● WHAT THE EXERCISE ASKS
In the records below, find the line containing "The width and" and repeat it and every line after it exactly, without pictures.

● RECORDS SUPPLIED
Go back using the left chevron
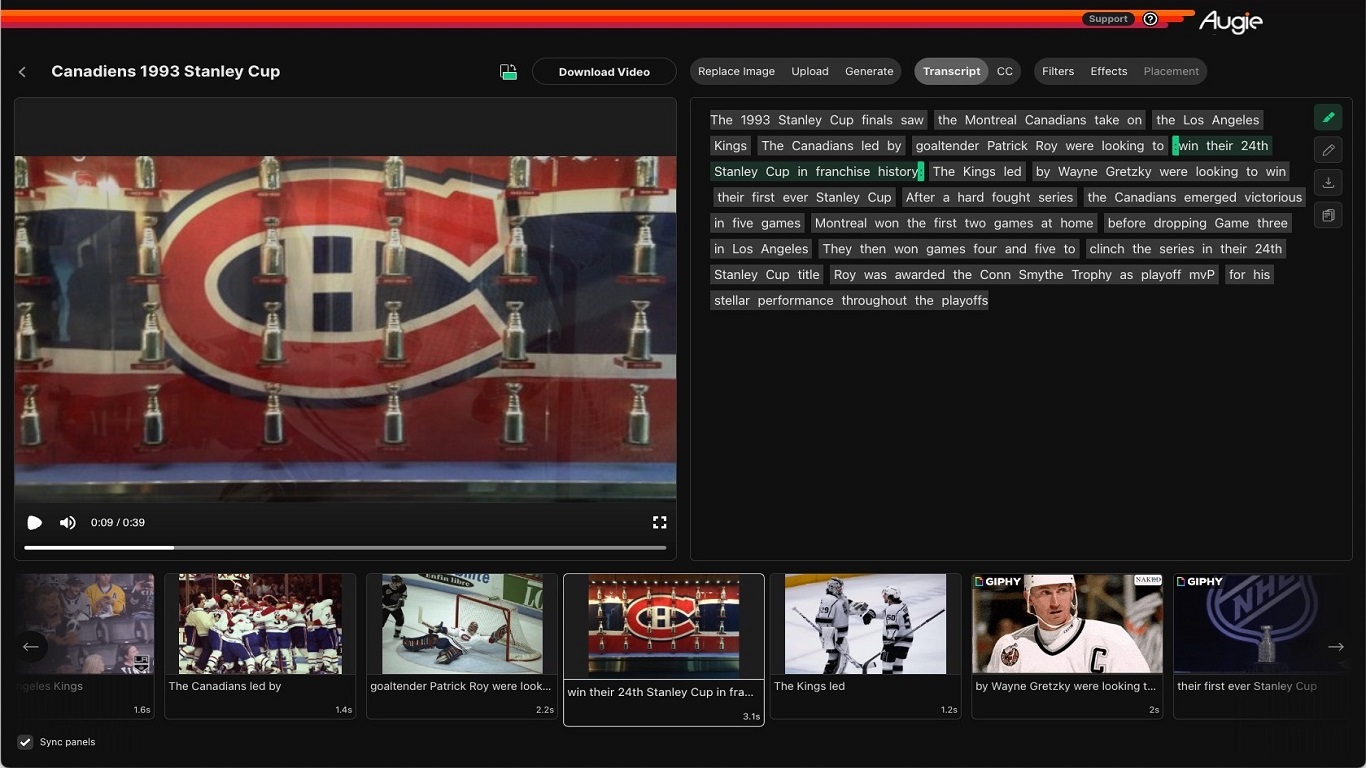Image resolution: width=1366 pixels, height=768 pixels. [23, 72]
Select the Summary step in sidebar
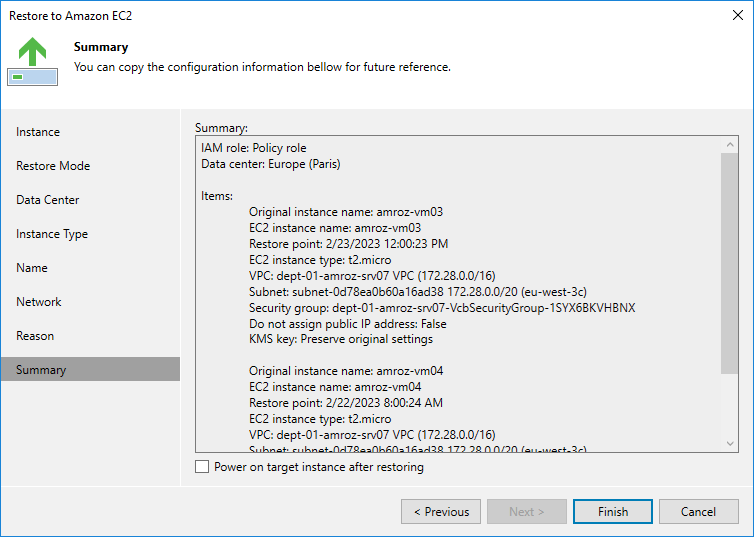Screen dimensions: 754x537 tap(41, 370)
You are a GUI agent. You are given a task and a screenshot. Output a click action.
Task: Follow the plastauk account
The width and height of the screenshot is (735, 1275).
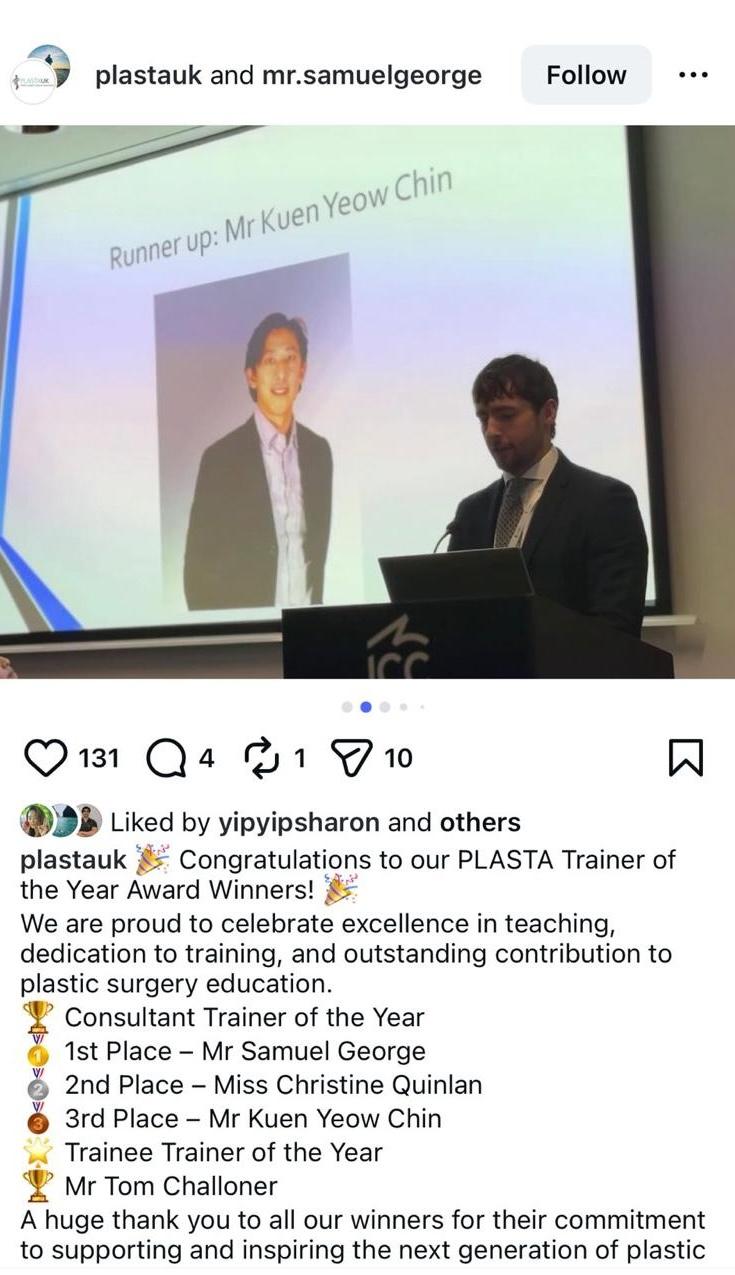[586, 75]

● EXERCISE RESPONSE
The width and height of the screenshot is (735, 1275).
[586, 75]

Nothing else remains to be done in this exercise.